• Assignment A: Say whether each statement agrees with the Leftovers piece below, answering yes or no and quoting the deciding words: (i) Mapleton is generally located in upstate New York; (ii) the execution of the titular character was spontaneous; (iii) the Guilty Remnant have a mantra of "Let Us Smoke."
• Assignment B: From the Leftovers piece below, print the passage from "There’s a reason it" to "veneers of normality.".

• Page text:
"""

On the subject of the horrific fate of the titular character this week, only one conclusion can be drawn. She had it coming.
There’s a reason it was so harsh, a reason no mercy was shown, a reason it was premeditated. There’s a reason her kidnapping and execution led to something as primitive as a stoning. There’s the tiniest little bit of Shirley Jackson in this story, and always has been (and she too was an upstate New Yorker, as we learn is the general location of Mapleton this week); the show is highly aware of the chaos seething just under our thin veneers of normality.
In the Leftovers world, a triggering incident has happened: the Sudden Departure. Inexplicable, immediate, final, it is the traumatic catalyst for all that follows. And the Guilty Remnant are the most extreme, most consistent, widest spread and most disturbingly direct response: which can be summed up in their mantra of “Let Us Smoke.”

"""

(Pixel coordinate grounding data)

"""

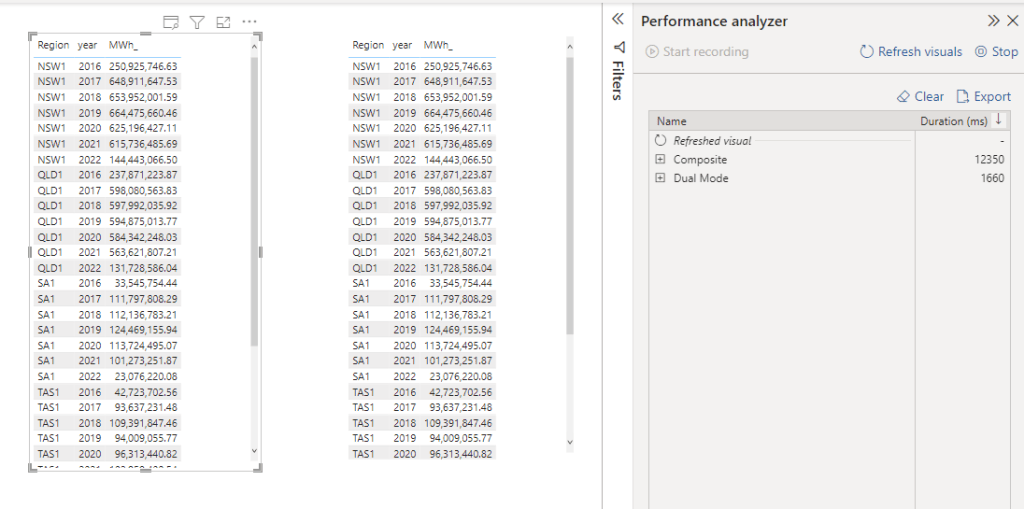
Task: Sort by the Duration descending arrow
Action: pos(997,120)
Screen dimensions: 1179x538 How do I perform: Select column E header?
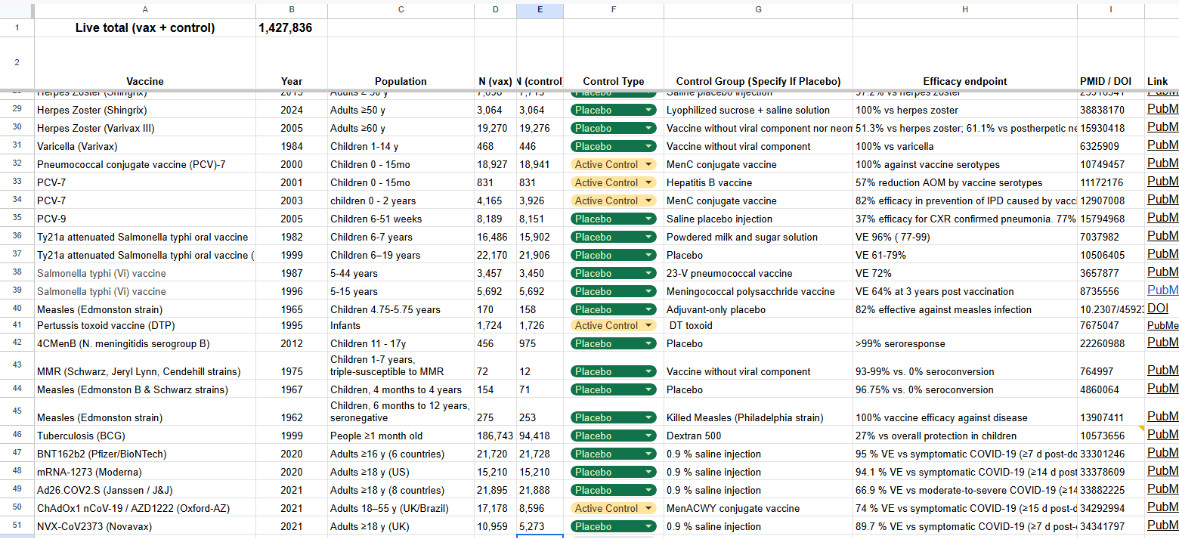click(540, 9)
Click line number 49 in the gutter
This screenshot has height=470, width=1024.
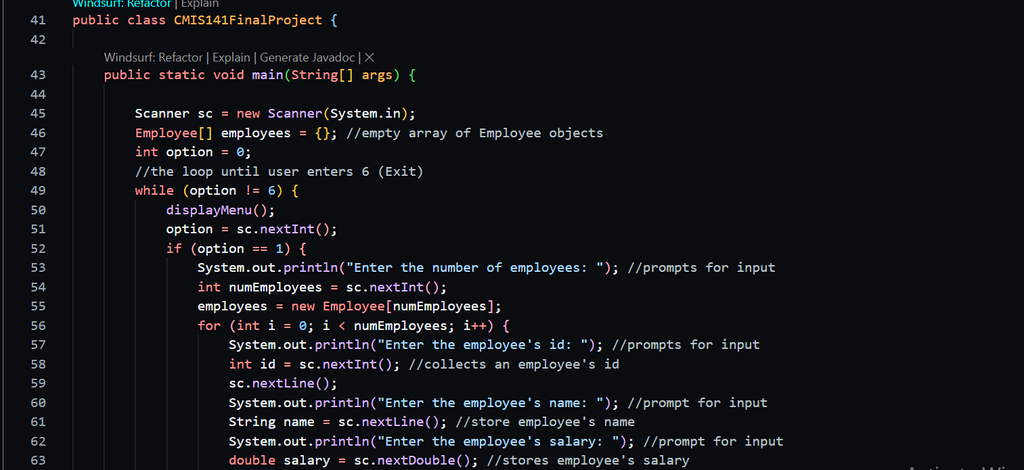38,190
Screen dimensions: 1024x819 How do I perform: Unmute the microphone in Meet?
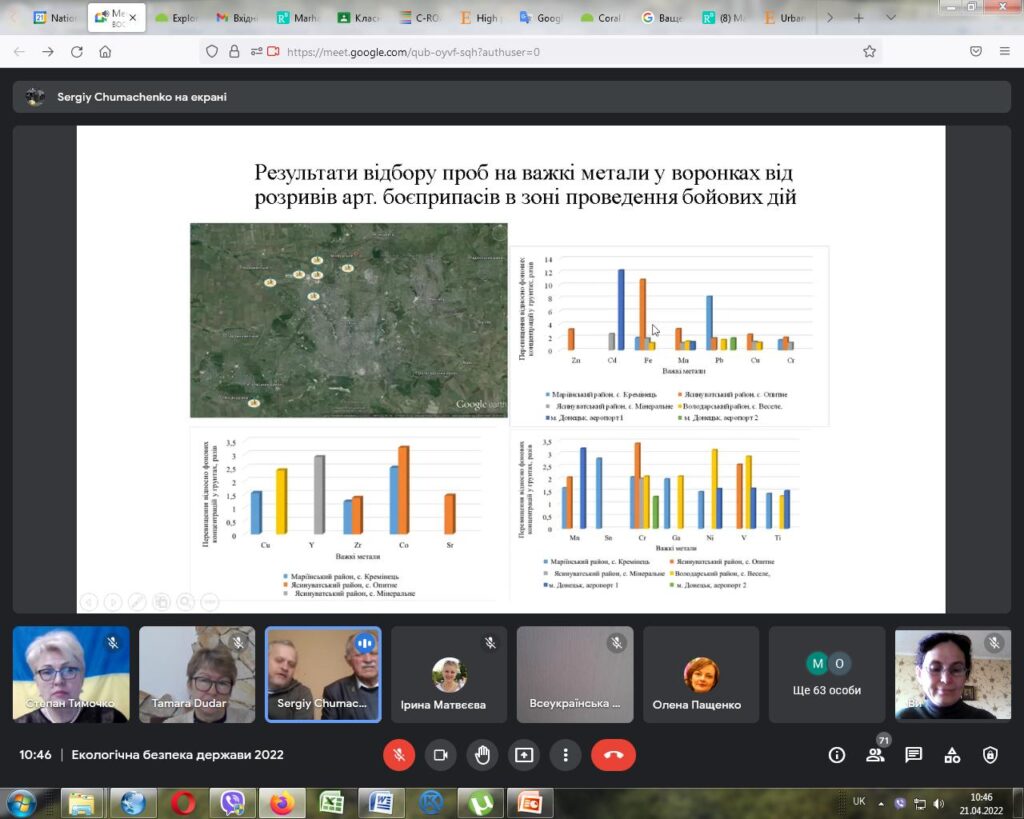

"""
"""

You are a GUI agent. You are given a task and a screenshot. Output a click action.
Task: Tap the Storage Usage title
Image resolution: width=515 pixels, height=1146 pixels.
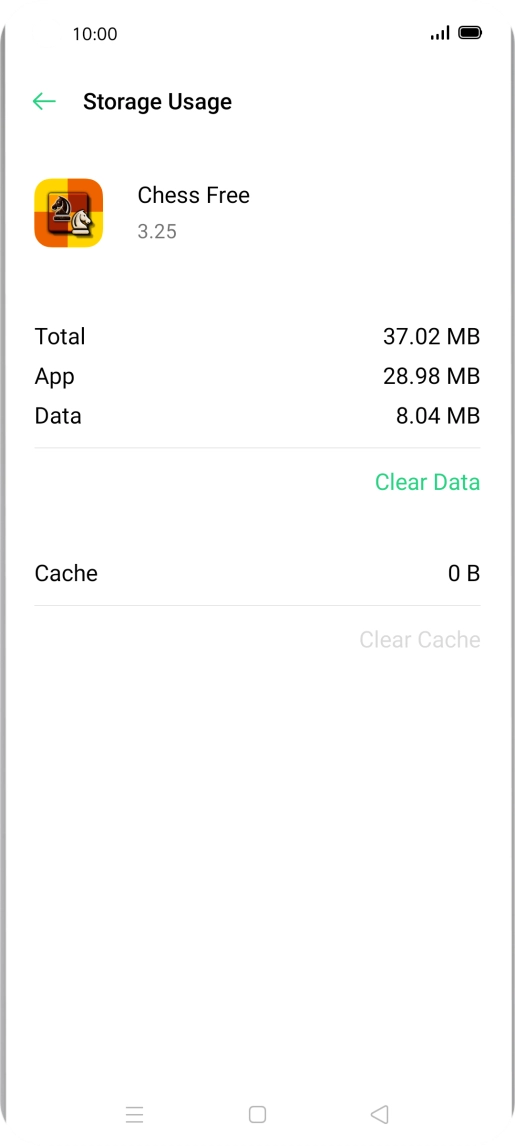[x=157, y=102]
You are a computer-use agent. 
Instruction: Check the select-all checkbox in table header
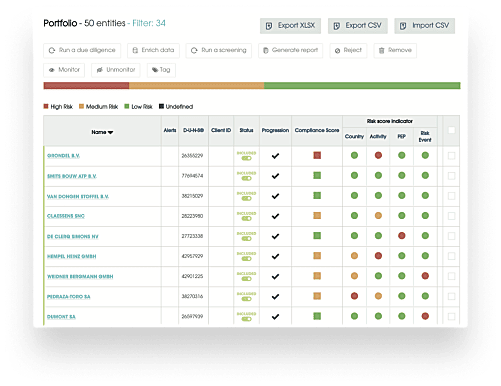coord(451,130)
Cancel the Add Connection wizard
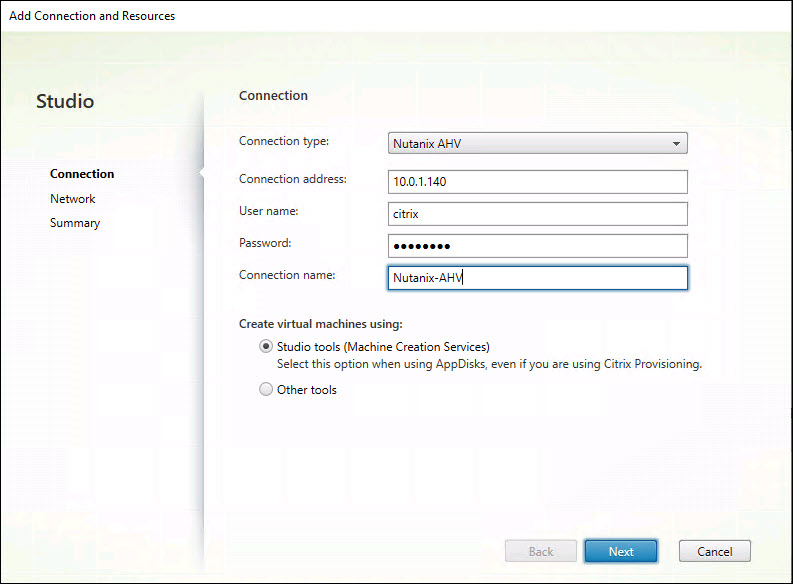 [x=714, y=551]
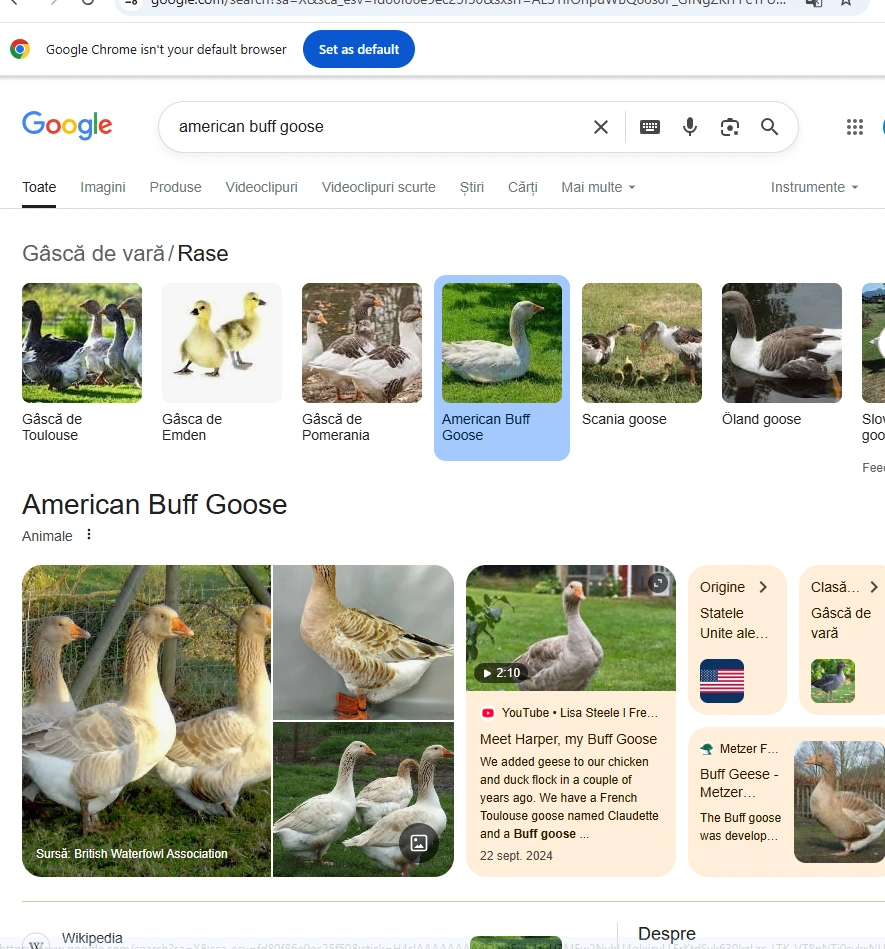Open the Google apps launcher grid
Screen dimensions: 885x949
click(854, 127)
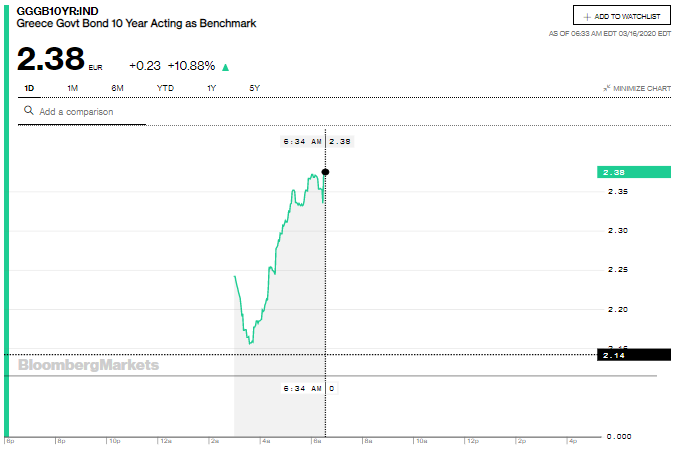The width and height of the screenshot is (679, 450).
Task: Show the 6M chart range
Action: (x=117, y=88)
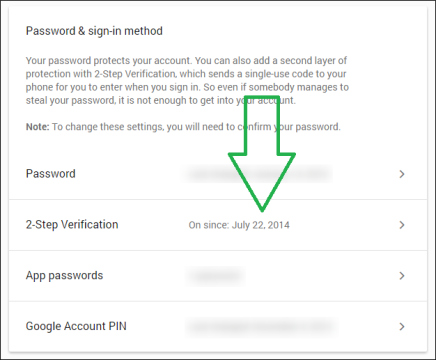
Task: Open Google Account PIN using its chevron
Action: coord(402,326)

"""
"""

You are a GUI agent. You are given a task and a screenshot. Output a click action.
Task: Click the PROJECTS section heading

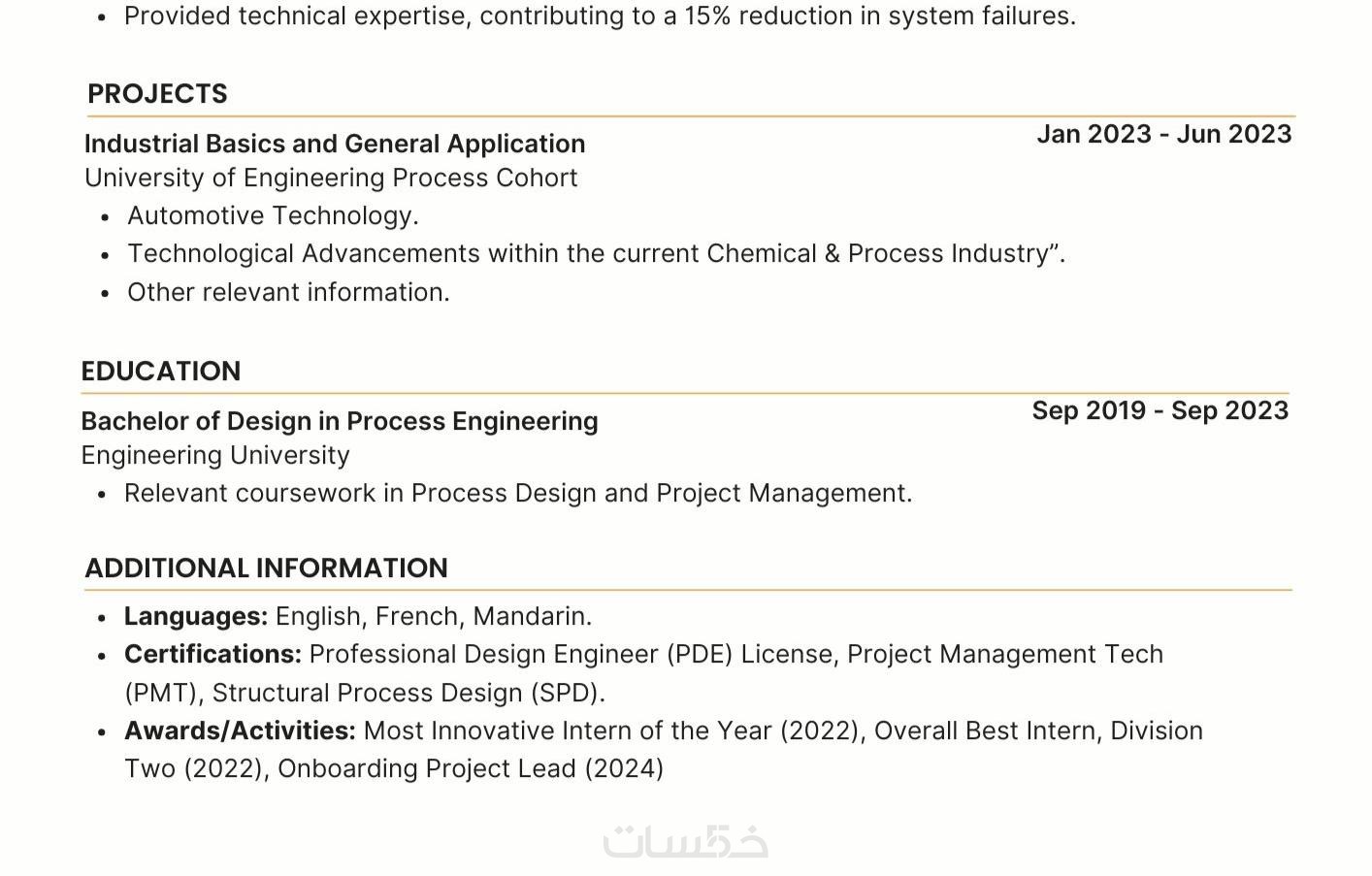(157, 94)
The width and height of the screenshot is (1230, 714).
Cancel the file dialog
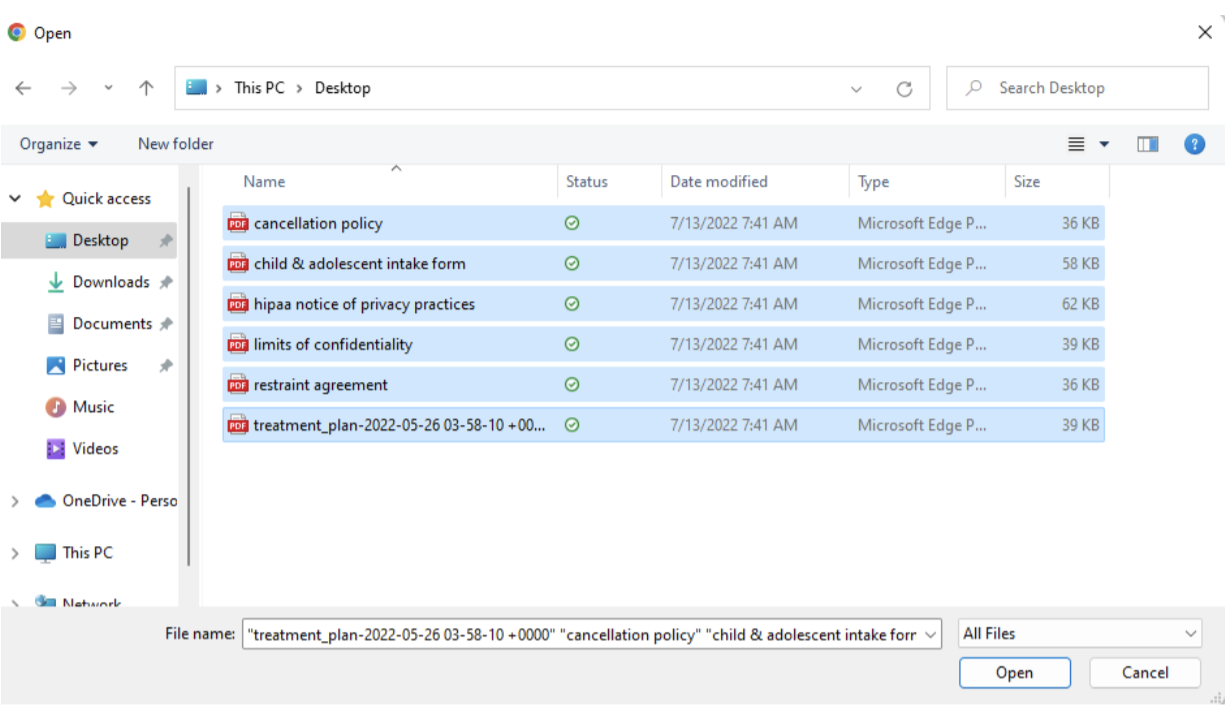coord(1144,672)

"""

• Result A:
(i) Yes: "she too was an upstate New Yorker, as we learn is the general location of Mapleton this week"
(ii) No: "a reason it was premeditated"
(iii) Yes: "which can be summed up in their mantra of “Let Us Smoke.”"

• Result B:
There’s a reason it was so harsh, a reason no mercy was shown, a reason it was premeditated. There’s a reason her kidnapping and execution led to something as primitive as a stoning. There’s the tiniest little bit of Shirley Jackson in this story, and always has been (and she too was an upstate New Yorker, as we learn is the general location of Mapleton this week); the show is highly aware of the chaos seething just under our thin veneers of normality.